Eight motives were listed for respondents to select those that applied to them: “to have fun,” “to be social,” “to cope,” “to fit in,” “it was offered,” “to expand awareness,” “get higher from another drug,” and “was too high from another drug.” The number and type of motives reported varied day to day, with more motives selected on a given day being associated with greater consumption of both alcohol and cannabis by that person on that day. Endorsing more motives in a day for alcohol use alone or for cannabis use alone was associated a greater likelihood of negative consequences for that person, even after adjusting for consumption.

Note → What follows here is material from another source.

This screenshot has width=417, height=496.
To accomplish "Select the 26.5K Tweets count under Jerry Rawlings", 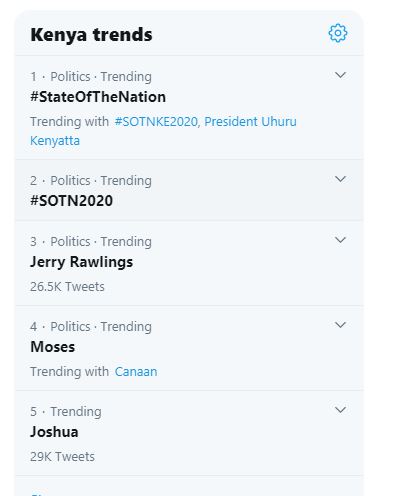I will [x=67, y=287].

Findings may inform future research and may improve prevention and/or intervention strategies related to number of motives as well as motive types.

Source: Stevens, A. K., Drohan, M. M., Boyle, H. K., White, H. R., & Jackson, K. M. (2021). More reasons, more use and problems? Examining the influence of number of motives on consumption and consequences across alcohol-only, cannabis-only, and simultaneous use days. Journal of Studies on Alcohol and Drugs, 81, 782-791.

Disclaimer: The content is solely the responsibility of the authors and does not necessarily represent the official views of the Center of Alcohol & Substance Use Studies.